→ **Excerpt**:
....
I was thinking of something along the lines of buying all of the crickets in the nearest pet store or bait store.. I dunno if it would really work but crickets are friggen annoying. So release a crap load of tehm in their back yards. If they don't keep them awake, they'll at least eat everything green!

Another option is to act like you are cool with it and then some time go over to their house and jizz in their milk jug.

'I like long walks on the beach...sipping champagne by the fire...gutting dear... (Tweaks_Rock_me)

"Silly faggot, dicks are for chicks." (Skierman)
 
I disagree, he didn't start it at all. These pricks were gonna saran wrap his car first (Which is a huge pain in the ass to get off and nearly impossible in the dark). And then they went overboard with their retaliation. They're obviously not very good friends if they fucked up your car and didn't offer to pay.

'I like long walks on the beach...sipping champagne by the fire...gutting dear... (Tweaks_Rock_me)

"Silly faggot, dicks are for chicks." (Skierman)
 
dude let the crickets off in there car or their house not back yard that wouldnt be very effective....... dig a huge hole in there driveways if its dirt.... or shit on the hood of there cars

"100 % columbian, ladies and gentlemen, disco shit"
....
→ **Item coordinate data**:
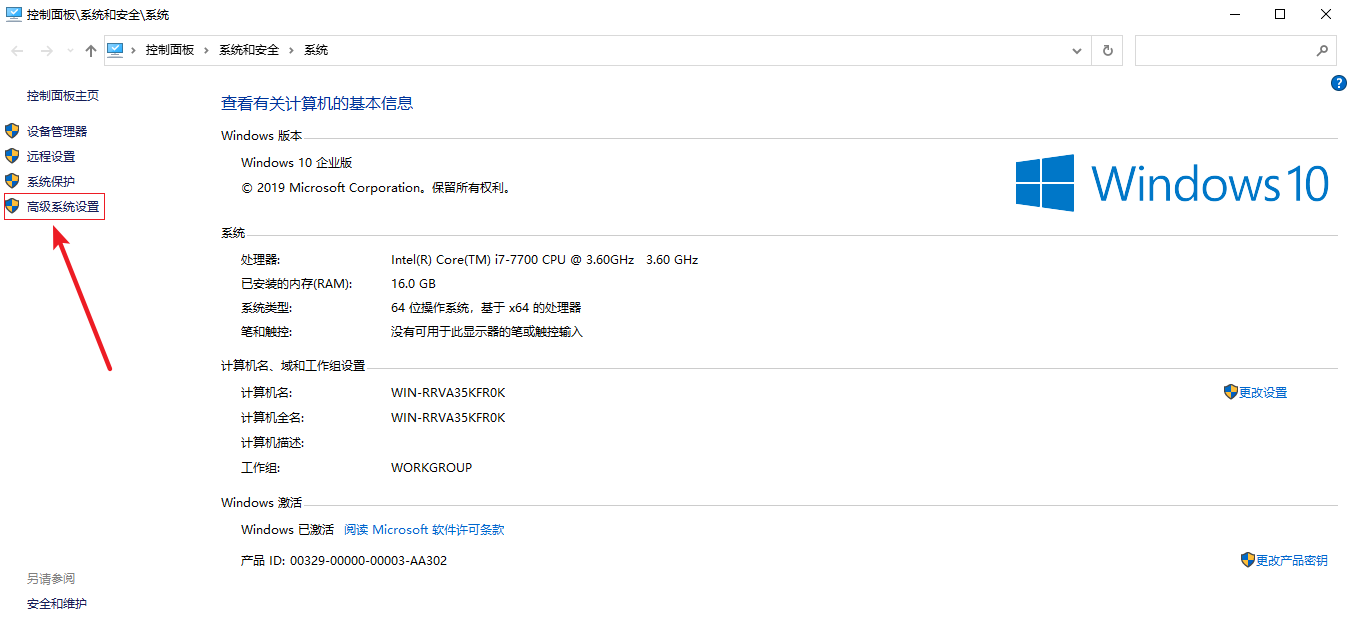Open 安全和维护 link at bottom left

[x=57, y=604]
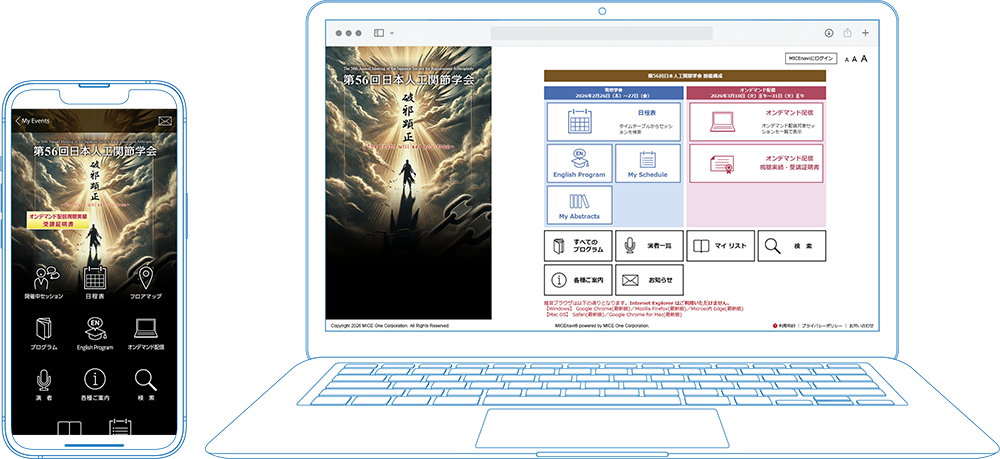Tap the 検索 magnifier icon on phone
This screenshot has height=459, width=1000.
click(145, 380)
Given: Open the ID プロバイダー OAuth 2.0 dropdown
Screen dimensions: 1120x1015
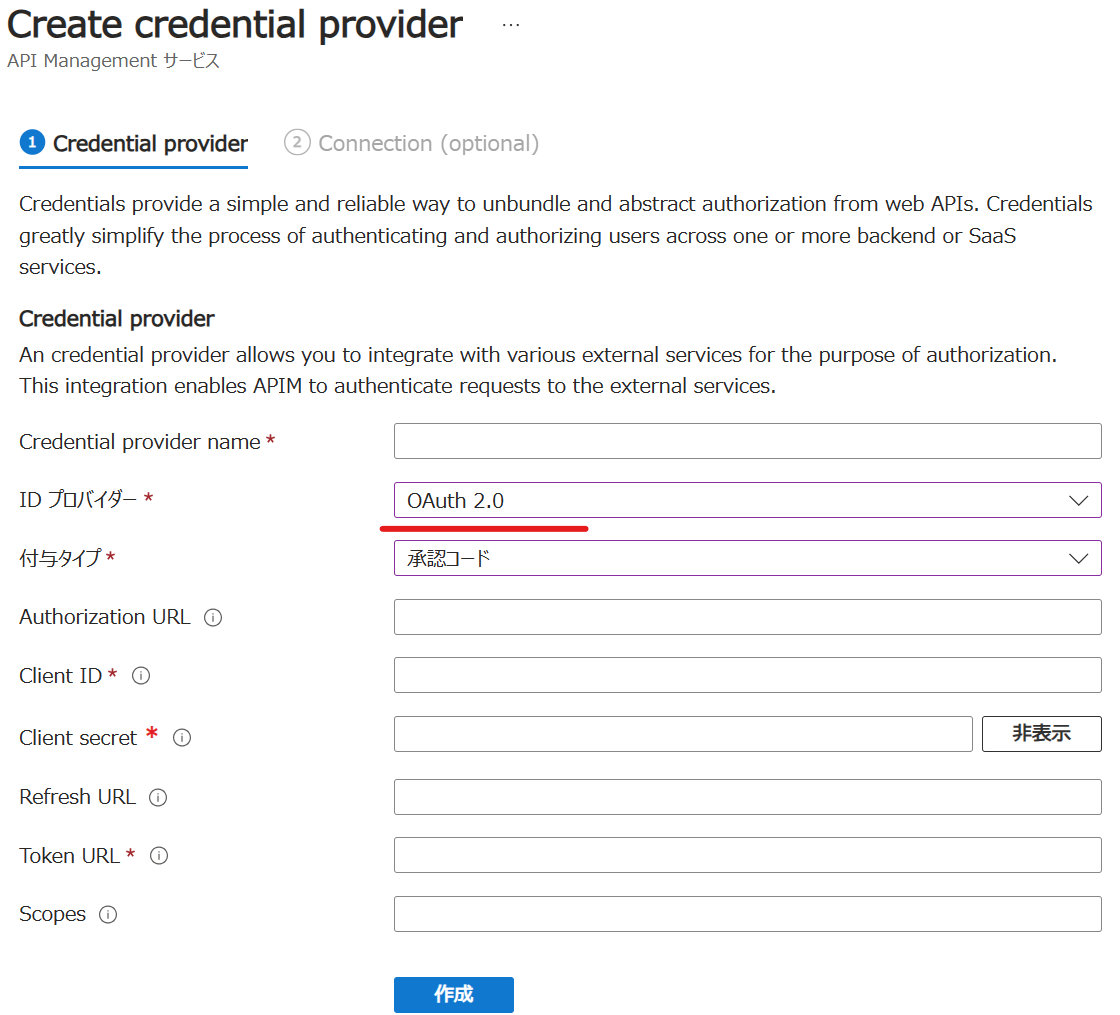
....
→ **What you should do**: In the forum thread, what were the pranksters going to do to his car first? The listing is not needed for this task.

→ **Result for this exercise**: They were going to saran wrap his car.